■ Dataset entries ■
* * * * *

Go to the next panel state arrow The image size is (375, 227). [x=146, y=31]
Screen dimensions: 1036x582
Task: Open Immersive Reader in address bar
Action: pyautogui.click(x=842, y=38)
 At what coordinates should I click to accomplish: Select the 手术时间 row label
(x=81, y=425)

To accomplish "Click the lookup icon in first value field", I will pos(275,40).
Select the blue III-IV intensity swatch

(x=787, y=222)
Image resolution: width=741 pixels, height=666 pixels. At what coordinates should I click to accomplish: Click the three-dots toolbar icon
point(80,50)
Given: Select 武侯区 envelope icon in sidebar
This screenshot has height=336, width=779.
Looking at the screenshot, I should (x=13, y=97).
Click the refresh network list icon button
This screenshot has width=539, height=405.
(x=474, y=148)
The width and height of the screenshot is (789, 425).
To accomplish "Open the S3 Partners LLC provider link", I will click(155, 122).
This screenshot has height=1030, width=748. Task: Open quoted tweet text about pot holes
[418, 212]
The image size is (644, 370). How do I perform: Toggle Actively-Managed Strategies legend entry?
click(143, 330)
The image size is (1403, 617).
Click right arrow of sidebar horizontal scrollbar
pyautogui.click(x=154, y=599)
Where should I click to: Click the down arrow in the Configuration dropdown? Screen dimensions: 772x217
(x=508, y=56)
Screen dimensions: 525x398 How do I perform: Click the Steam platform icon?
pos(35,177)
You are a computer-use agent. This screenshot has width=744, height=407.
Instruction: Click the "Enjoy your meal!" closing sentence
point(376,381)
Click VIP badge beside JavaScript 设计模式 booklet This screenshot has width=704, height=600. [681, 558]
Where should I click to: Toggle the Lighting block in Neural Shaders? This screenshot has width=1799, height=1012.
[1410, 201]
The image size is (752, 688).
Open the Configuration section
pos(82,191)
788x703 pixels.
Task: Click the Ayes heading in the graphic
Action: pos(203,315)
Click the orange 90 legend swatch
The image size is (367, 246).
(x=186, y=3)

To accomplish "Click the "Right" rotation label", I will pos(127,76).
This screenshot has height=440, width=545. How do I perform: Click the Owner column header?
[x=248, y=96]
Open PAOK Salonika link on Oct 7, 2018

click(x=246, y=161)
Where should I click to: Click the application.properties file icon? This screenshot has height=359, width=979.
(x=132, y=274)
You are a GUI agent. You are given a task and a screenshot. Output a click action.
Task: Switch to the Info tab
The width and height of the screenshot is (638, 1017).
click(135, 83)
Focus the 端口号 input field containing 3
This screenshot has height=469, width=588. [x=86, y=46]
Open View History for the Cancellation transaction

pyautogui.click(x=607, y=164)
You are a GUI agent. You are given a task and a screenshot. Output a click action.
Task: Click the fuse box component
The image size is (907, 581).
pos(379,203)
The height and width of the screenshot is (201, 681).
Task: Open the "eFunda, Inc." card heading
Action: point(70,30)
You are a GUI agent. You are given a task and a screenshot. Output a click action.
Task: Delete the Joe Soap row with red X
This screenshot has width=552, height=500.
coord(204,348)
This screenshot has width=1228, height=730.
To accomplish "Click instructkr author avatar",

* * * * *

■ Work instruction ■
Copy out each line of the data above, exactly, if it lies between the line holding "Click VIP badge" and the line holding "The image size is (752, 688).", inclusive; copy no other line.

■ Written reply ■
Click VIP badge beside JavaScript 设计模式 booklet This screenshot has width=704, height=600. [681, 558]
Where should I click to: Toggle the Lighting block in Neural Shaders? This screenshot has width=1799, height=1012.
[1410, 201]
The image size is (752, 688).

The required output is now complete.